What to do
From the material below, copy out each line with the word "screenshot" in it.

Study material
________________________________________

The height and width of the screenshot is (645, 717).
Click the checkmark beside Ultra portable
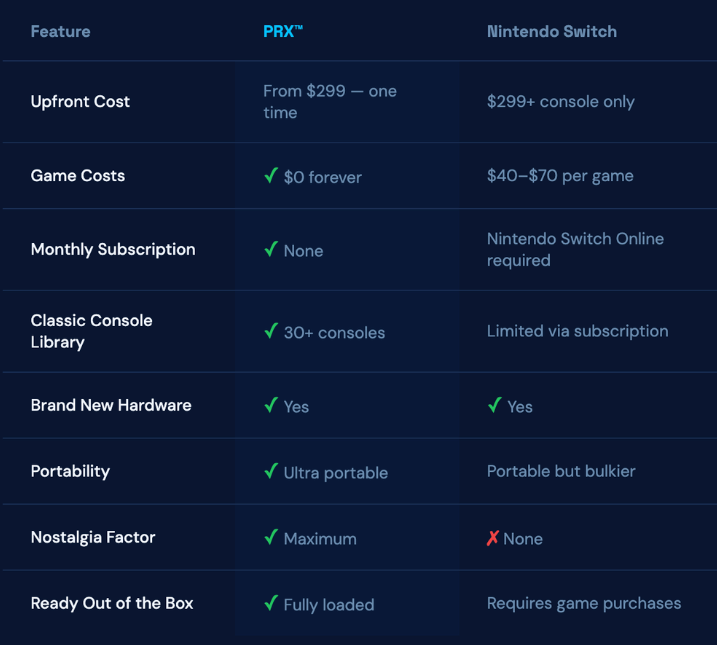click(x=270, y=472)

________________________________________

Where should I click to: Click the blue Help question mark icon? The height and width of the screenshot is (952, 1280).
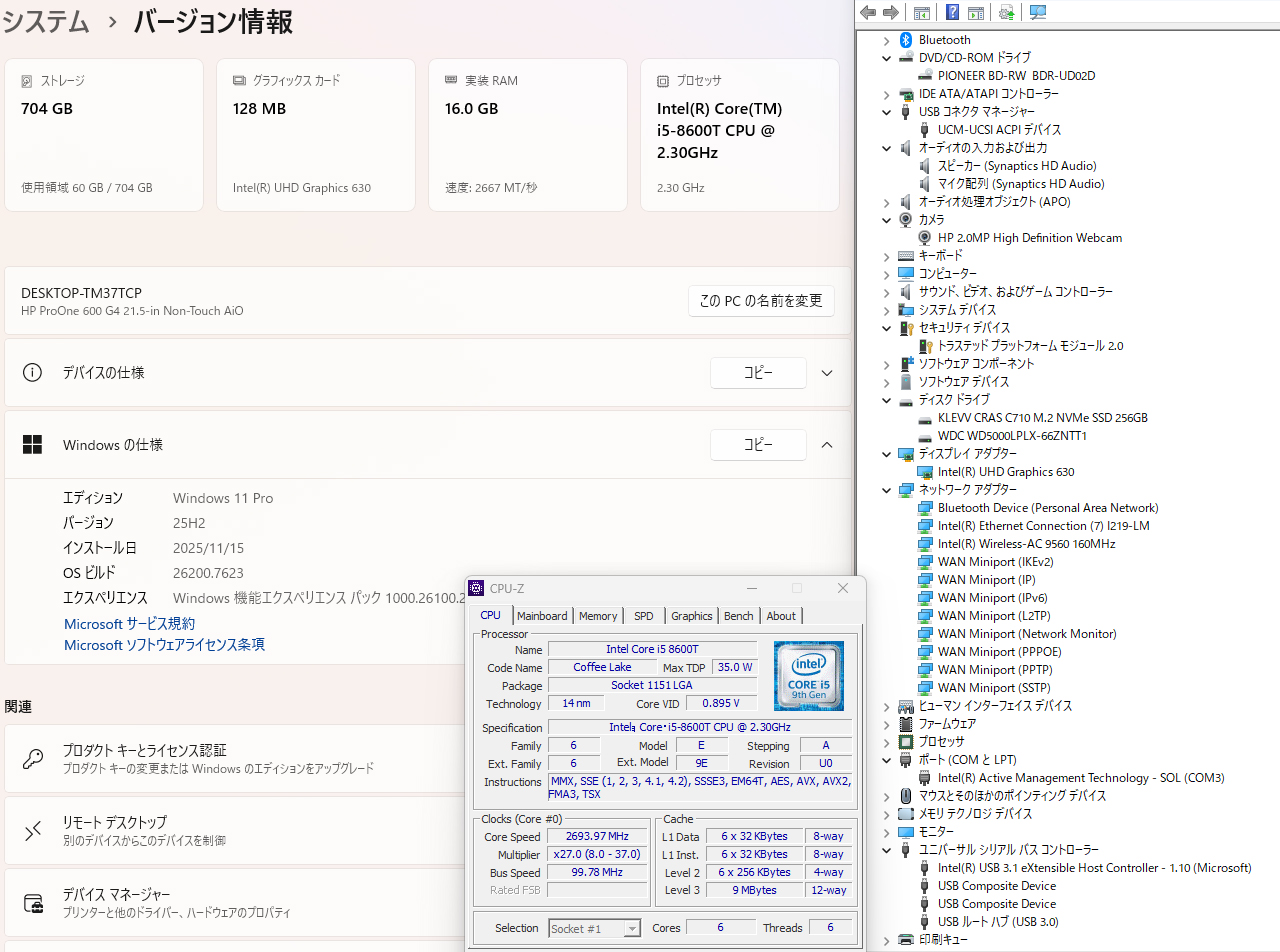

________________________________________

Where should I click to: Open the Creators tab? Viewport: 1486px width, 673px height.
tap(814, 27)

________________________________________

Expected answer
The height and width of the screenshot is (645, 717).
Where should I click to: Click the blue Help question mark icon? The height and width of the screenshot is (952, 1280).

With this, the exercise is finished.